• Biologie

  • Aberrations chromosomiques

Breakpoint profiling of 64 cancer genomes reveals numerous complex rearrangements spawned by homology-independent mechanisms

A partir de données du projet "The Cancer Genome Atlas" portant sur les génomes de 64 tumeurs de types différents, cette étude met en évidence la prévalence du phénomène de chromothripsis (réarrangements génomiques massifs) selon les types de tumeurs et suggère un mécanisme susceptible de rendre compte de ce phénomène

Tumor genomes are generally thought to evolve through a gradual accumulation of mutations, but the observation that extraordinarily complex rearrangements can arise through single mutational events suggests that evolution may be accelerated by punctuated changes in genome architecture.
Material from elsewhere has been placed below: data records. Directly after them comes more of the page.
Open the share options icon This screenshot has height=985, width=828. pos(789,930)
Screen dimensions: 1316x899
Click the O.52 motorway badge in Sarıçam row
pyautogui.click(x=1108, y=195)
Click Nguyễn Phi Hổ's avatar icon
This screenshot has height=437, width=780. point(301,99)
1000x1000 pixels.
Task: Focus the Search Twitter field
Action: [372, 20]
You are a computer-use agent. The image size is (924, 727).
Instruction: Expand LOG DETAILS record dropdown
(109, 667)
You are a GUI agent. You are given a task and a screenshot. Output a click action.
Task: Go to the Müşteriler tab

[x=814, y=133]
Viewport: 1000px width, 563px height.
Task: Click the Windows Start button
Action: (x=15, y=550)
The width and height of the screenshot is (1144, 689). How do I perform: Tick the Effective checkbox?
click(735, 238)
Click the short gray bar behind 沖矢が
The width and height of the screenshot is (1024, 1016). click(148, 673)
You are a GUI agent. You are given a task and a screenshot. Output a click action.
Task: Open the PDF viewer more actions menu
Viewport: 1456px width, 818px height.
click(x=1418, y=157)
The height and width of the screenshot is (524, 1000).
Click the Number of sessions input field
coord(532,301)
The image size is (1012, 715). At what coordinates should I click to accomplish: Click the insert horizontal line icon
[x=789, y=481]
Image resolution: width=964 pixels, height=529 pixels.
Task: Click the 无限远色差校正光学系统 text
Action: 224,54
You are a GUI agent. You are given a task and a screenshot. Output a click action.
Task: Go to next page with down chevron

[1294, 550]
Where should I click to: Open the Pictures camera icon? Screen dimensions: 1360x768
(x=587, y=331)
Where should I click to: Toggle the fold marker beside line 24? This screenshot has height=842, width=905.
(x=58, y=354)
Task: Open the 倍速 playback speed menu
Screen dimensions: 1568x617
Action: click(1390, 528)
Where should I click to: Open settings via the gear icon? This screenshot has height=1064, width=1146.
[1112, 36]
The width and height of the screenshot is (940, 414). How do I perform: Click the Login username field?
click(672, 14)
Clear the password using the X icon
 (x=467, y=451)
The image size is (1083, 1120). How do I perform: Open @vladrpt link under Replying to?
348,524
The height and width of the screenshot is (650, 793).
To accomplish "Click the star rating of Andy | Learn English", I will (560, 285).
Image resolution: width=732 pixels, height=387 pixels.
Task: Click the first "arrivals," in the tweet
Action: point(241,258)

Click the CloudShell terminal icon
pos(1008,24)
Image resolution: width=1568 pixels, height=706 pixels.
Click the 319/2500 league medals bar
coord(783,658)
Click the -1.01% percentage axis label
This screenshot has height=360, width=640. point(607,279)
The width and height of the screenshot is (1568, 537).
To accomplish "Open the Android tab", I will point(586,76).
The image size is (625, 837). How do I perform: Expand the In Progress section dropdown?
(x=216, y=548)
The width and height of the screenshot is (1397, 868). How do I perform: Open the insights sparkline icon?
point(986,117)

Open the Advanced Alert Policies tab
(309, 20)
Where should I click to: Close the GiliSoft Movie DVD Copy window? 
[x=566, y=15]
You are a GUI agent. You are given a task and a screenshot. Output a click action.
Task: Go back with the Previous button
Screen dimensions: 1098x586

To assess the prevalence and origins of complex genomic rearrangements (CGRs), we mapped 6,179 somatic structural variation breakpoints in 64 cancer genomes from 7 tumor types and screened for clusters of three or more interconnected breakpoints. We find that complex breakpoint clusters are extremely common: 154 clusters comprise 25% of all somatic breakpoints and 75% of tumors exhibit at least one complex cluster. Based on copy number state profiling, 63% of breakpoint clusters are consistent with being CGRs that arose through a single mutational event. CGRs have diverse architectures including focal breakpoint clusters, large-scale rearrangements joining clusters from one or more chromosomes, and staggeringly complex chromothripsis events. Notably, chromothripsis has a significantly higher incidence in glioblastoma samples (39%) relative to other tumor types (9%). Chromothripsis breakpoints also show significantly elevated intra-tumor allele frequencies relative to simple SVs, which indicates they arise early during tumorigenesis or confer selective advantage. Finally, assembly and analysis of 4002 somatic and 6982 germline breakpoint sequences reveals that somatic breakpoints show significantly less microhomology and fewer templated insertions than germline breakpoints, and this effect is stronger at CGRs than at simple variants. These results are inconsistent with replication-based models of CGR genesis, and strongly argue that non-homologous repair of concurrently-arising DNA double-strand breaks is the predominant mechanism underlying complex cancer genome rearrangements.